Start of Given data

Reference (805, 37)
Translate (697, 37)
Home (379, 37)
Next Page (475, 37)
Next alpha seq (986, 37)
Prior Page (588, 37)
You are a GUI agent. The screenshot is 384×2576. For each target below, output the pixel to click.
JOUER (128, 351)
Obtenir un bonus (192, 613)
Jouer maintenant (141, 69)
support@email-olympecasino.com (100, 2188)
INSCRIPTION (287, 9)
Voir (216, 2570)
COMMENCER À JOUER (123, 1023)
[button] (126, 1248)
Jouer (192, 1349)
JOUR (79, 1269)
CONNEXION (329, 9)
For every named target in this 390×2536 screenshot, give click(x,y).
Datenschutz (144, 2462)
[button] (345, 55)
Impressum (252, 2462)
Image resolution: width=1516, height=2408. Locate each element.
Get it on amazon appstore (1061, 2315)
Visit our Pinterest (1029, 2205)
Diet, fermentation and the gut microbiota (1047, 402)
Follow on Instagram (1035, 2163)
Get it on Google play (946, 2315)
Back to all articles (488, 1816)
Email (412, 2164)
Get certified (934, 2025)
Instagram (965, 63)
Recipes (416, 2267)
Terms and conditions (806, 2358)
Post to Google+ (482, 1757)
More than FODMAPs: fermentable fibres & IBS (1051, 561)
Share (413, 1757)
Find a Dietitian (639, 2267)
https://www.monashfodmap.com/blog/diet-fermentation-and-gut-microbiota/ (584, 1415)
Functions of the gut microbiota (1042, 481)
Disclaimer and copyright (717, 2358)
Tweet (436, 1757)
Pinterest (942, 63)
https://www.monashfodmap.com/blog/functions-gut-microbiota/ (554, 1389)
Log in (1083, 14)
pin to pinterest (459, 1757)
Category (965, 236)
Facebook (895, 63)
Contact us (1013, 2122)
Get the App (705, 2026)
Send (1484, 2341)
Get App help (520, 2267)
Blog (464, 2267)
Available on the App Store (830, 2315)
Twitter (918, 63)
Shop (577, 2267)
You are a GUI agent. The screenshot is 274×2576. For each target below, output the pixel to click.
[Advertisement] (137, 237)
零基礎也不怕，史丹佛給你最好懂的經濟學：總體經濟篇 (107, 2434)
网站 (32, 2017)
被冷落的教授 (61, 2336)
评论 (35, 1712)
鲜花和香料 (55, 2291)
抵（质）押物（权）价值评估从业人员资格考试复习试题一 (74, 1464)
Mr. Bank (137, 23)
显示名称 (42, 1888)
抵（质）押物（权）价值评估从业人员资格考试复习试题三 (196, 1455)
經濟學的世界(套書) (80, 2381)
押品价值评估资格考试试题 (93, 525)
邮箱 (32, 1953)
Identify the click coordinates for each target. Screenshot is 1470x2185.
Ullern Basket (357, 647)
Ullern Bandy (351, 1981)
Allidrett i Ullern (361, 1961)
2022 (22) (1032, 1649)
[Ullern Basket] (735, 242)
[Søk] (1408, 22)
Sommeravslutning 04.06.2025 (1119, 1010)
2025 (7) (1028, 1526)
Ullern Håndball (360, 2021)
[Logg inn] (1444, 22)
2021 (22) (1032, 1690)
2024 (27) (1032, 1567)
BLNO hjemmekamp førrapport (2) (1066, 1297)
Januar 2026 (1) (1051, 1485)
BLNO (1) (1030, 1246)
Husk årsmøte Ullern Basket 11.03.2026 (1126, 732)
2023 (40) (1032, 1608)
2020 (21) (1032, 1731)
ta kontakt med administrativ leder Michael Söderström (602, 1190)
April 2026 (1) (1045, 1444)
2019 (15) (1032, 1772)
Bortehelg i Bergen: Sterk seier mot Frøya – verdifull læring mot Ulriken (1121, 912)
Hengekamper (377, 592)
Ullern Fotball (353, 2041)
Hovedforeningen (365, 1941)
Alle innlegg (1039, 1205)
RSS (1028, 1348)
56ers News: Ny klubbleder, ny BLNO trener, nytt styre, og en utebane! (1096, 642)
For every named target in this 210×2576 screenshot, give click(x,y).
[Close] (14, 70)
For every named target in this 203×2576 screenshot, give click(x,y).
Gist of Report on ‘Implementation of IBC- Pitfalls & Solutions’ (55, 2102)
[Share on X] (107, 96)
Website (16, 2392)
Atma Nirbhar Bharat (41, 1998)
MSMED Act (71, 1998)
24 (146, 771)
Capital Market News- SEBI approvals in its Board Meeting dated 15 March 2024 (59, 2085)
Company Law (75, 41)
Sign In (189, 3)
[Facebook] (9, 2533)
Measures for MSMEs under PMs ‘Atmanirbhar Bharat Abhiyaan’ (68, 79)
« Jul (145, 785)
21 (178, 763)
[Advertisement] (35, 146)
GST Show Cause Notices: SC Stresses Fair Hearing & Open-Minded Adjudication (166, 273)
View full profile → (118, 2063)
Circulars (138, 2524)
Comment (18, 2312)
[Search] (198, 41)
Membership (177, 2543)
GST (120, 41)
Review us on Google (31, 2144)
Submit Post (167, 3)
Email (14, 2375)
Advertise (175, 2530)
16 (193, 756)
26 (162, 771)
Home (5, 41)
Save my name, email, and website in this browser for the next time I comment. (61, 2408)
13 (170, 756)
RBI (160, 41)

End of Given data

Exercise prompt
Repeat, without changes, every line from the one that contains "Alle innlegg (1039, 1205)" through the final line of the data.

Written response
Alle innlegg (1039, 1205)
RSS (1028, 1348)
56ers News: Ny klubbleder, ny BLNO trener, nytt styre, og en utebane! (1096, 642)
For every named target in this 210×2576 screenshot, give click(x,y).
[Close] (14, 70)
For every named target in this 203×2576 screenshot, give click(x,y).
Gist of Report on ‘Implementation of IBC- Pitfalls & Solutions’ (55, 2102)
[Share on X] (107, 96)
Website (16, 2392)
Atma Nirbhar Bharat (41, 1998)
MSMED Act (71, 1998)
24 (146, 771)
Capital Market News- SEBI approvals in its Board Meeting dated 15 March 2024 (59, 2085)
Company Law (75, 41)
Sign In (189, 3)
[Facebook] (9, 2533)
Measures for MSMEs under PMs ‘Atmanirbhar Bharat Abhiyaan’ (68, 79)
« Jul (145, 785)
21 (178, 763)
[Advertisement] (35, 146)
GST Show Cause Notices: SC Stresses Fair Hearing & Open-Minded Adjudication (166, 273)
View full profile → (118, 2063)
Circulars (138, 2524)
Comment (18, 2312)
[Search] (198, 41)
Membership (177, 2543)
GST (120, 41)
Review us on Google (31, 2144)
Submit Post (167, 3)
Email (14, 2375)
Advertise (175, 2530)
16 (193, 756)
26 (162, 771)
Home (5, 41)
Save my name, email, and website in this browser for the next time I comment. (61, 2408)
13 (170, 756)
RBI (160, 41)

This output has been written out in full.